Now that my daughter is mobile, she is constantly interacting with other kids at the park. Being the little social butterfly that she is, she has no problem walking up to other kids and trying to take their toys. Of course, at 15 months old she doesn't really know any better, but I still find myself trailing behind her saying "Be nice. Play nice." Some day soon she might actually listen.
But if you're using batch SAS on Unix, you can be nice today!
The "nice" command is used to raise/lower the priority of your background sas jobs. Generally we all run jobs at the same nice priority, but by lowering your priority you can let your big background jobs run without interfering with other people's jobs. This can be useful during the heavy use times and you are not too concerned about whether your job runs in 30 mins or 60 mins.
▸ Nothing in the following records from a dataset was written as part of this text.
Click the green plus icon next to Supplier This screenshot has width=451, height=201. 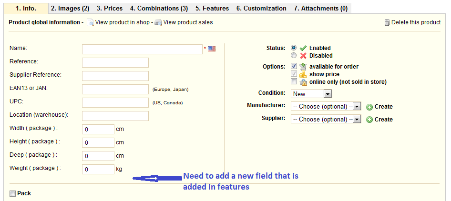tap(369, 120)
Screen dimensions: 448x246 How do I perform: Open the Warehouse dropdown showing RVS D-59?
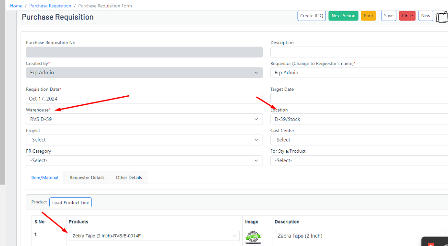[x=144, y=119]
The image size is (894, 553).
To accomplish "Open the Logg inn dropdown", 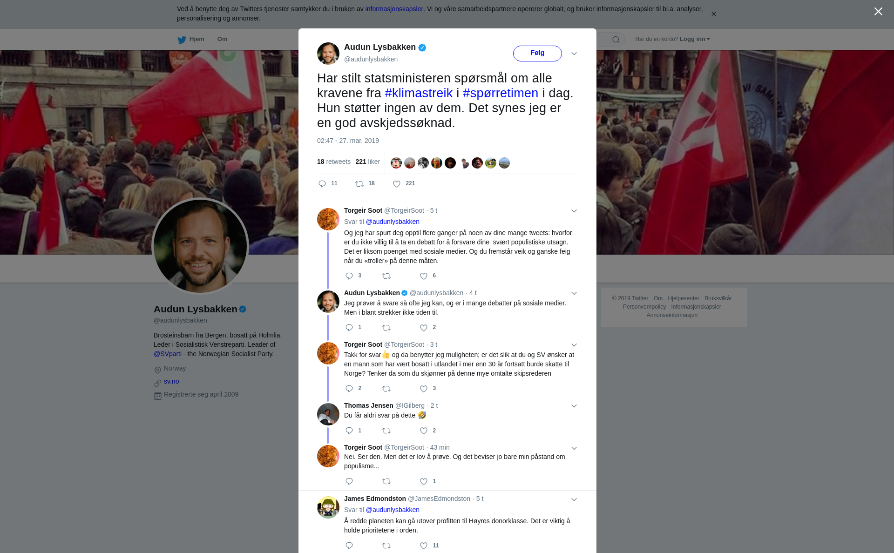I will tap(695, 39).
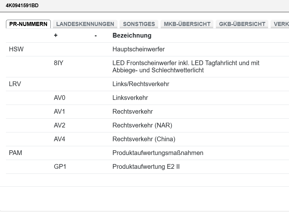The height and width of the screenshot is (217, 289).
Task: Open the SONSTIGES tab
Action: (139, 24)
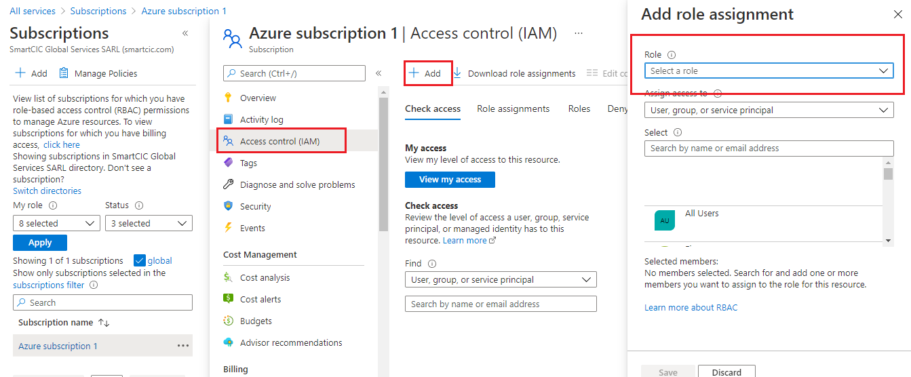Click the Overview key icon
Image resolution: width=911 pixels, height=377 pixels.
tap(229, 98)
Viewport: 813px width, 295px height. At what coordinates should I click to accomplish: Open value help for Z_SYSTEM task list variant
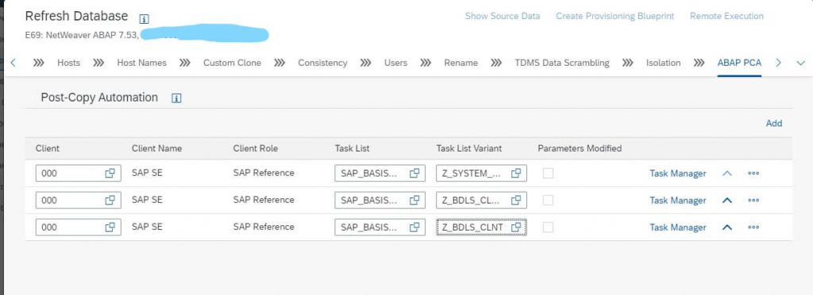coord(516,174)
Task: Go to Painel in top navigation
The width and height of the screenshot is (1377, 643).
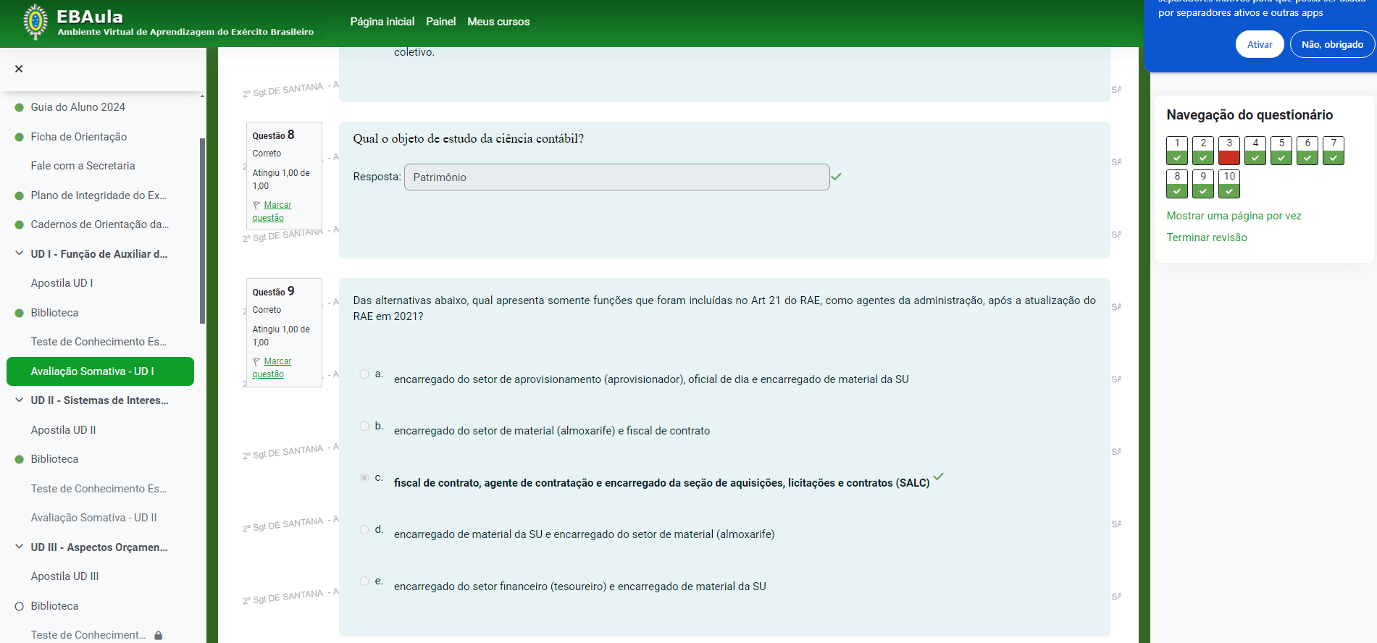Action: coord(440,22)
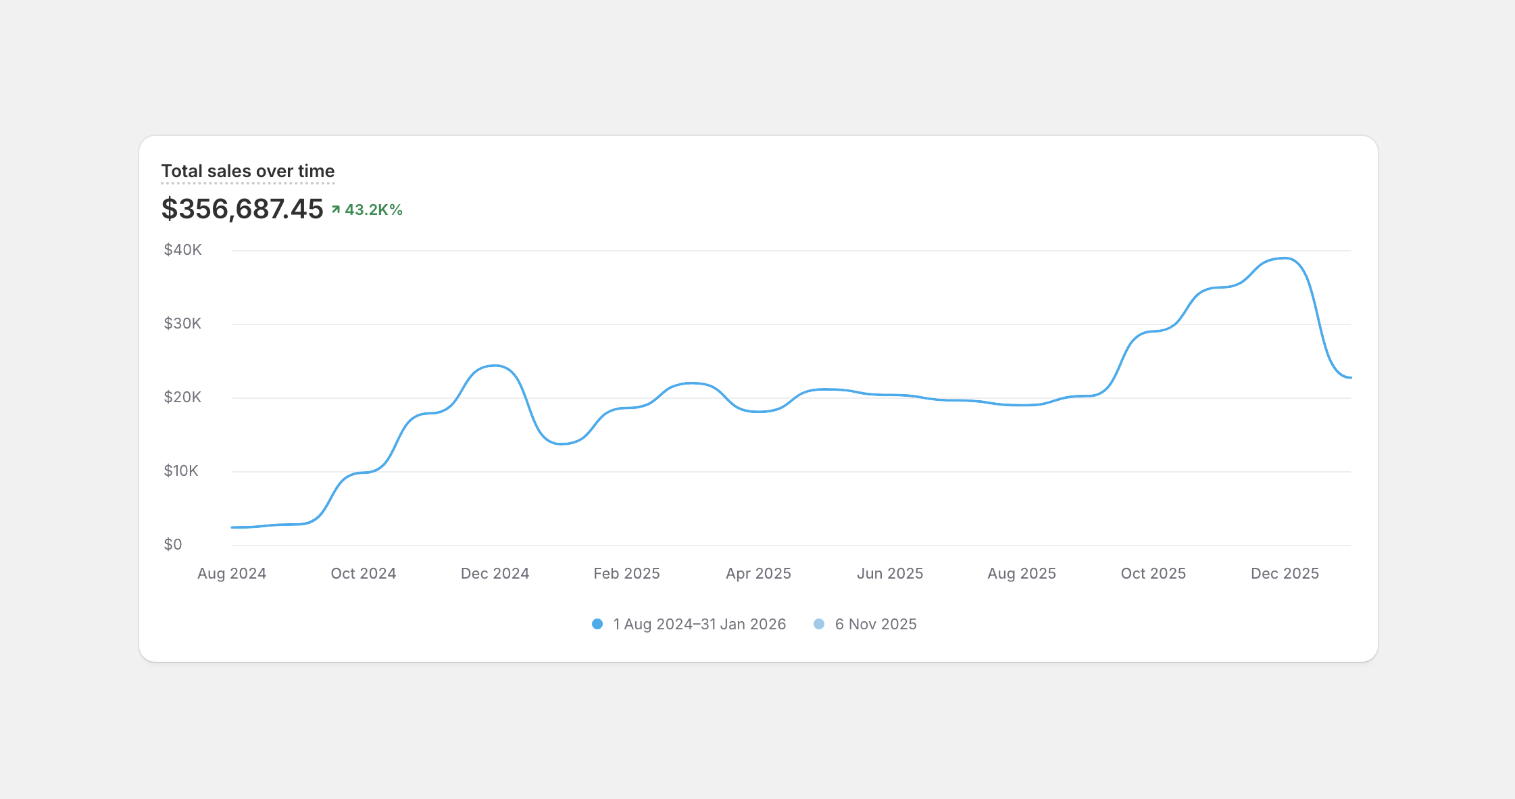This screenshot has width=1515, height=799.
Task: Click the Aug 2024 x-axis label
Action: click(x=232, y=573)
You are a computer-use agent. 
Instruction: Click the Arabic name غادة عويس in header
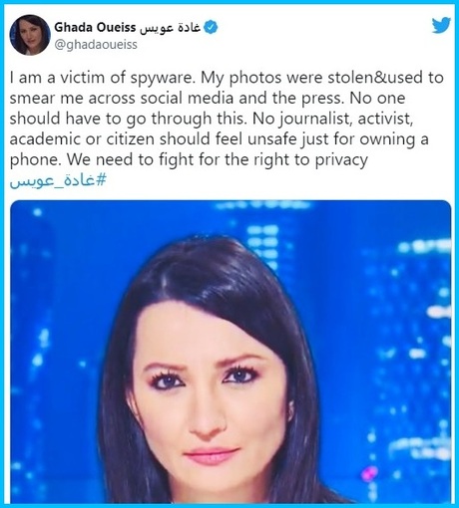coord(170,28)
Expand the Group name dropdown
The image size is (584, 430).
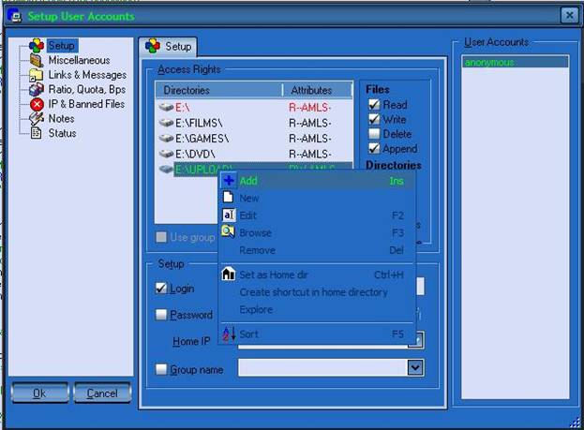415,369
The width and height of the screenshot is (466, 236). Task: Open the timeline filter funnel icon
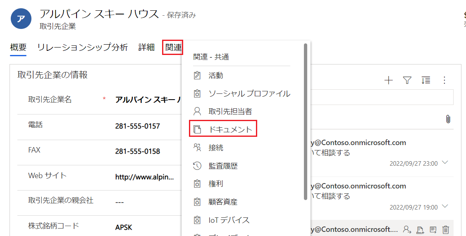[407, 80]
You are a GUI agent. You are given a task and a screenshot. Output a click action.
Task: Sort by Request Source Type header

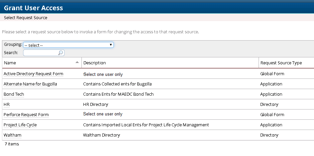[281, 63]
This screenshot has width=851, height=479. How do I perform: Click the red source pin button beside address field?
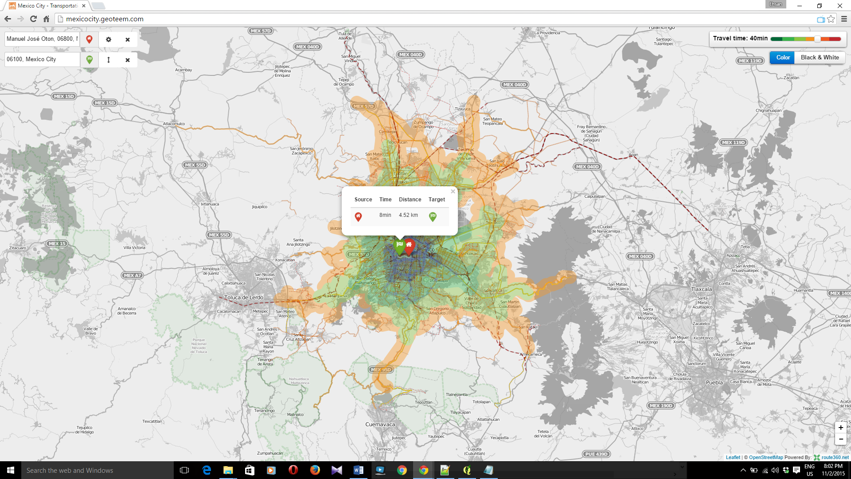point(89,39)
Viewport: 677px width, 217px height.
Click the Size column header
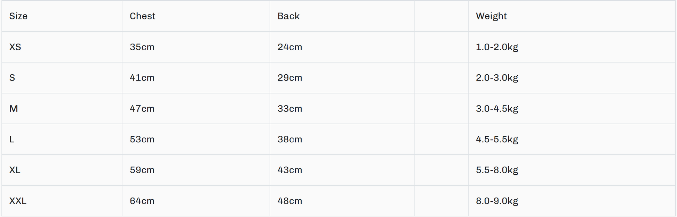pos(18,16)
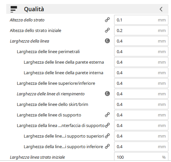
Task: Edit Larghezza delle linee dello skirt/brim value
Action: point(141,104)
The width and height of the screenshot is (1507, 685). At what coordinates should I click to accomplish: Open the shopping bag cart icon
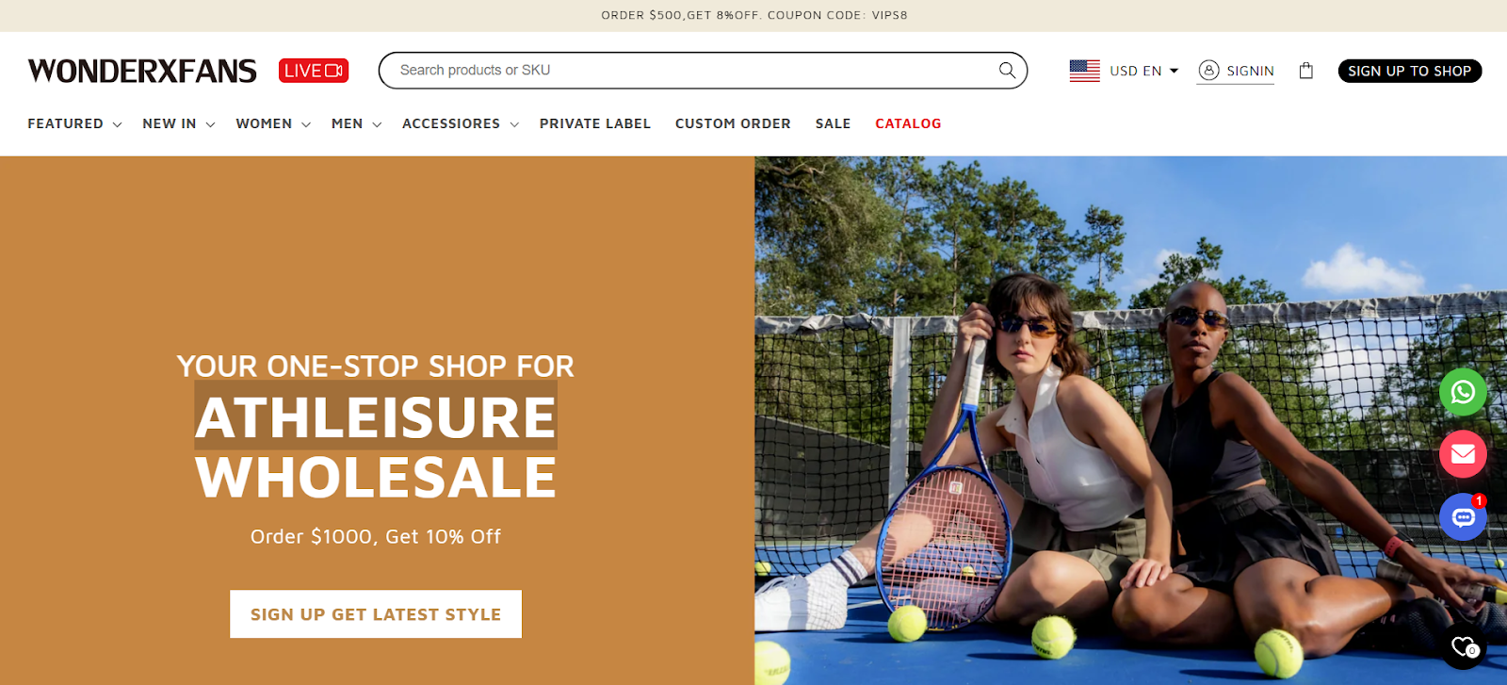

It essentially lets you get out of the way of other users without putting your jobs on hold. Nice!
Here's how it works. The higher the nice number the lower your priority. The syntax of nice is:
nice -N /your/command/
where N is the number to move your priority. Positive lowers your priority by that amount, negative raises your priority by that amount.
So instead of me running my sas command like this:
$ sas myBigSAS.sas -autoexec "/my/autoexec.sas" &
I can be nice and run it like this:
$ nice -15 sas myBigSAS.sas -autoexec "/my/autoexec.sas" &
That will run my command with a higher nice value (low priority) freeing up resources for other users.